## Begin

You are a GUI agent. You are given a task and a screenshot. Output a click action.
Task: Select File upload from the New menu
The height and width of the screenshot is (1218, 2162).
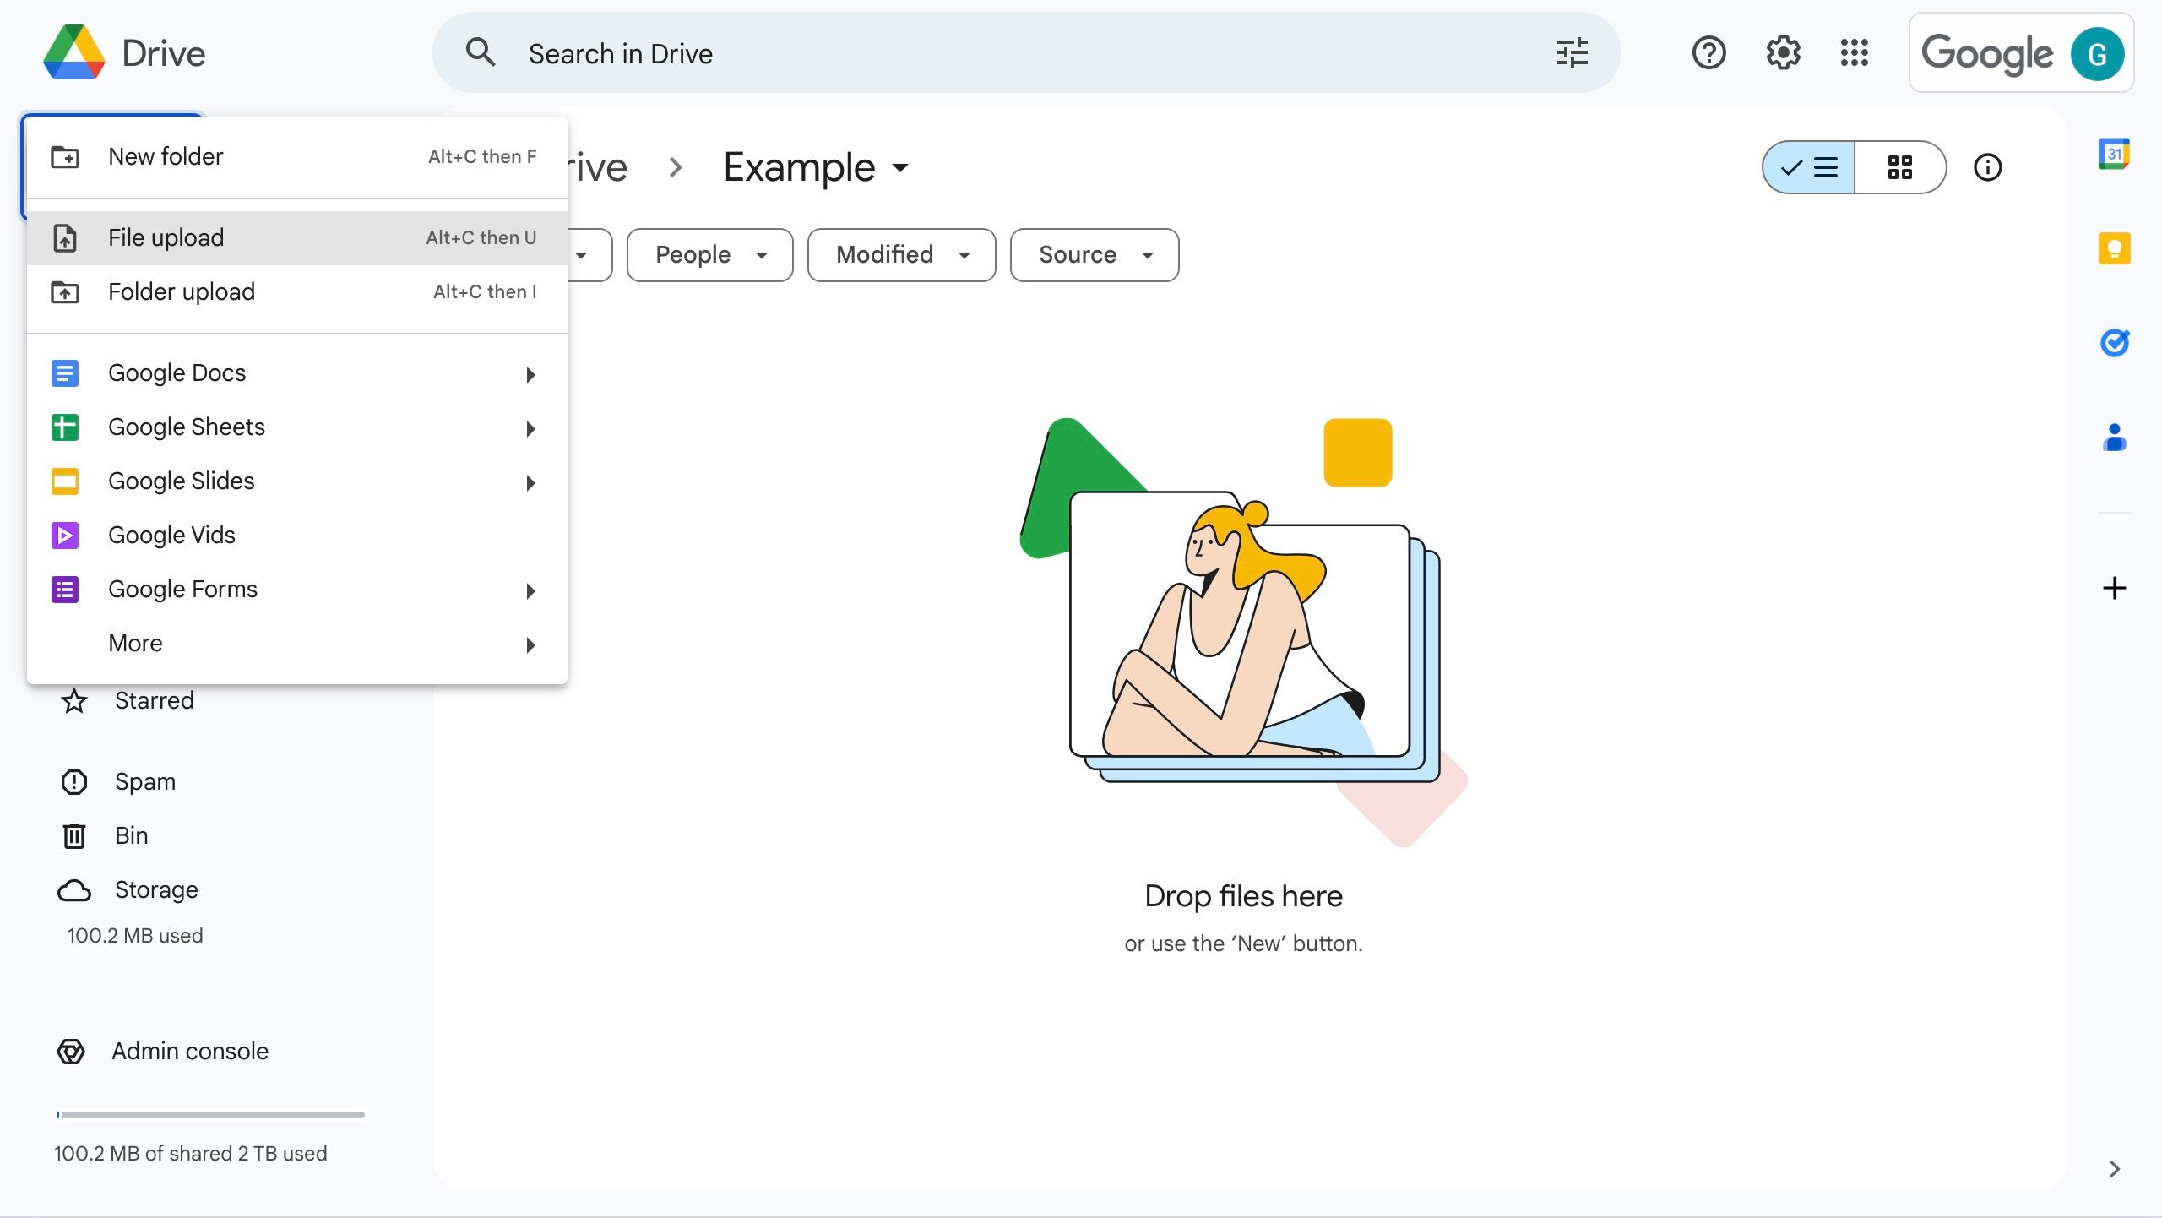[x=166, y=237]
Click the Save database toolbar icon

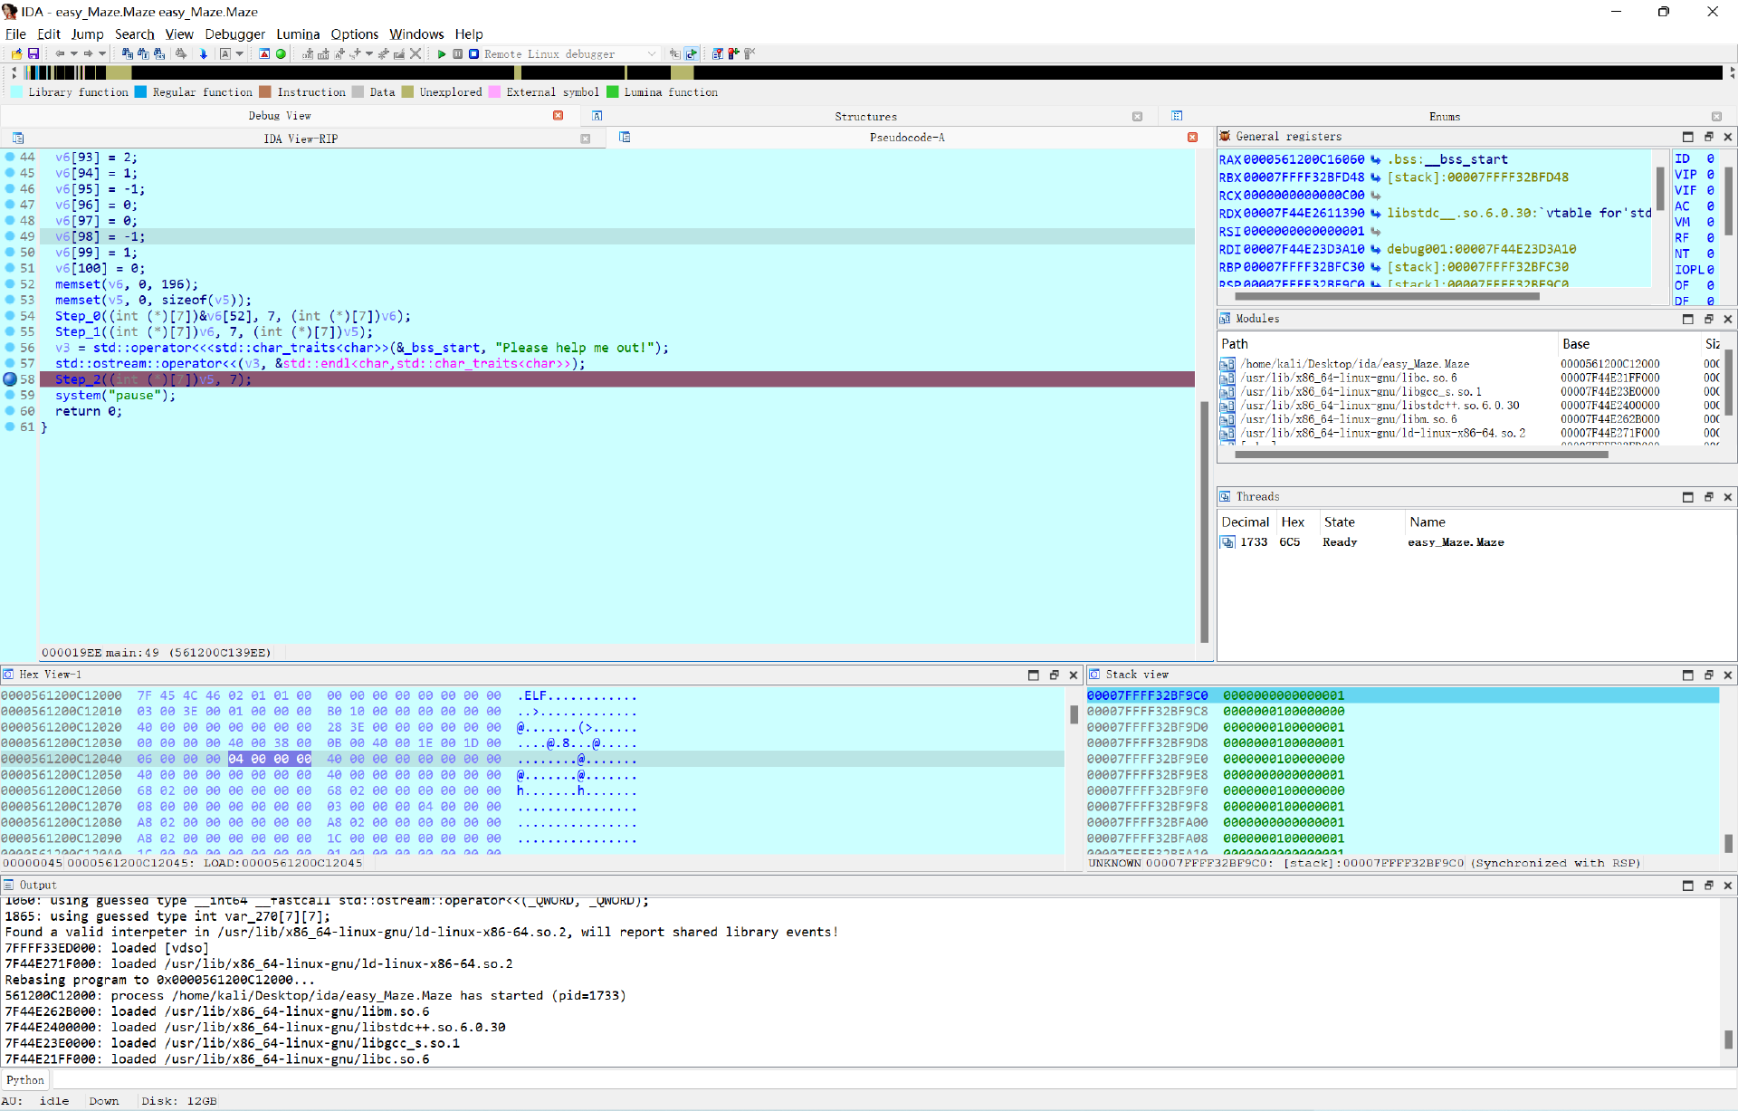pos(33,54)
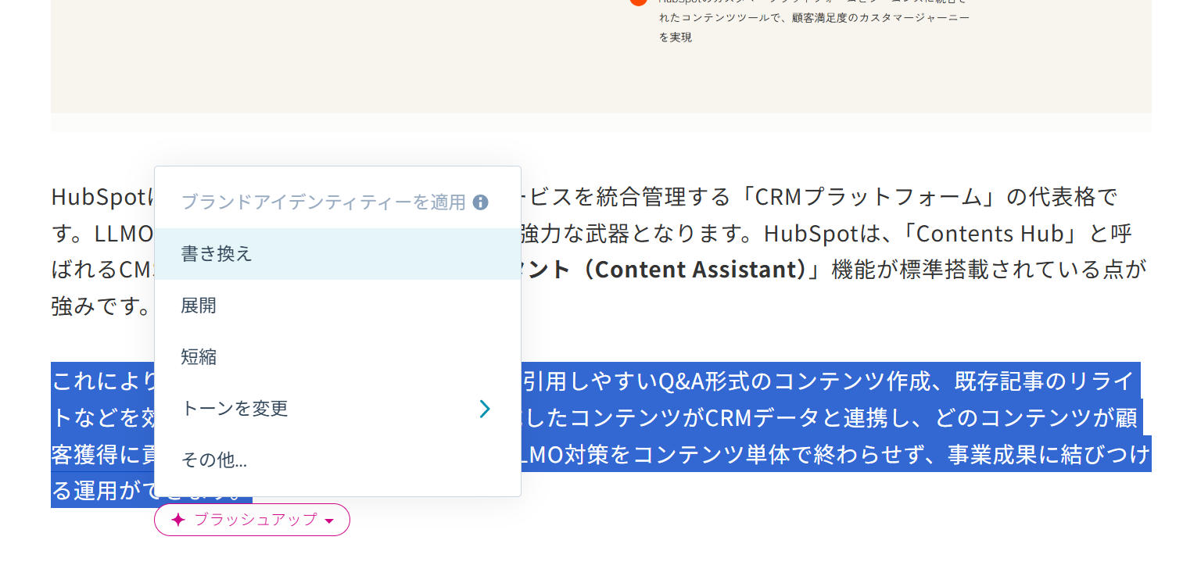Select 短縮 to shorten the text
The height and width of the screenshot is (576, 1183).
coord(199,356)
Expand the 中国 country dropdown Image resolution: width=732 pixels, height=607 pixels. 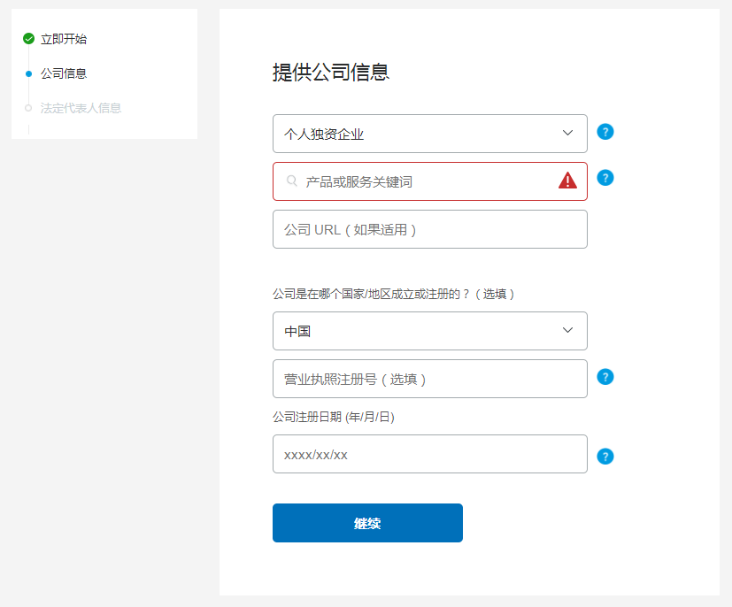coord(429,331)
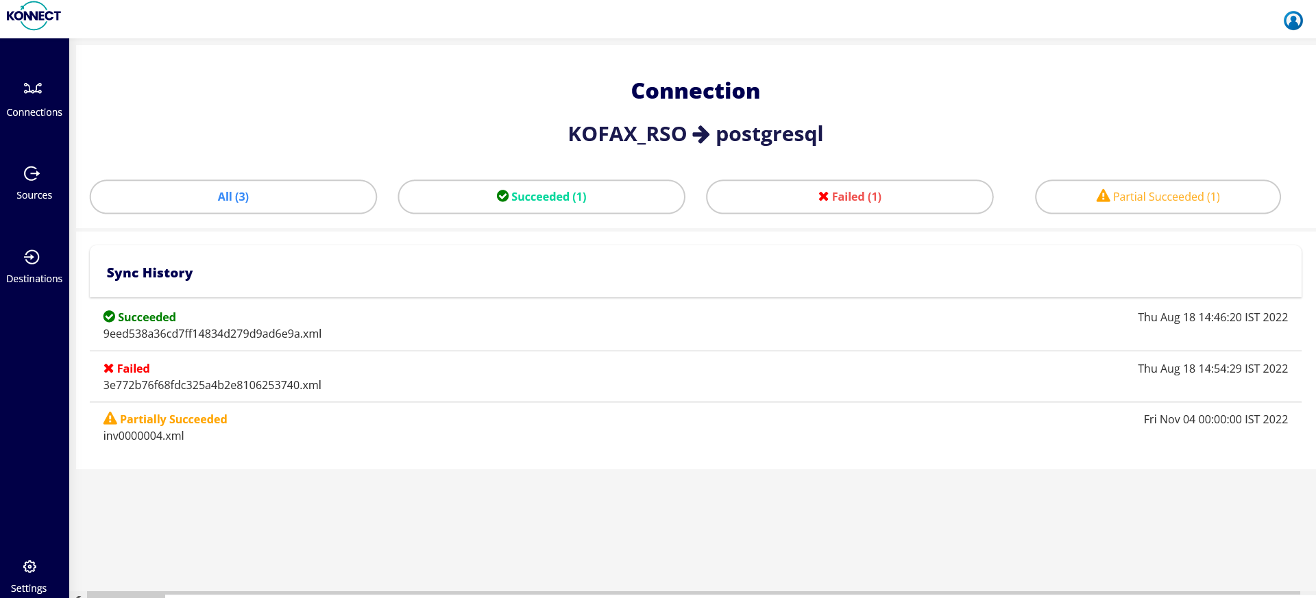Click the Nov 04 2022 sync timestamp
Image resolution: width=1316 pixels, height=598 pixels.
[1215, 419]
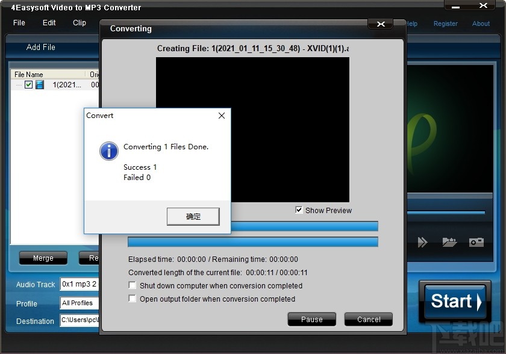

## End

Direction:
Reproduce the records word for word, from their first line through the line that contains "coord(199,356)". Leave the pictures out.

Solution to this problem:
You are a GUI agent. You are given a task and a screenshot. Output a click action.
Task: Select File upload from the New menu
The height and width of the screenshot is (1218, 2162).
[x=166, y=237]
Click the Save database toolbar icon

pos(33,54)
Select 短縮 to shorten the text
The height and width of the screenshot is (576, 1183).
coord(199,356)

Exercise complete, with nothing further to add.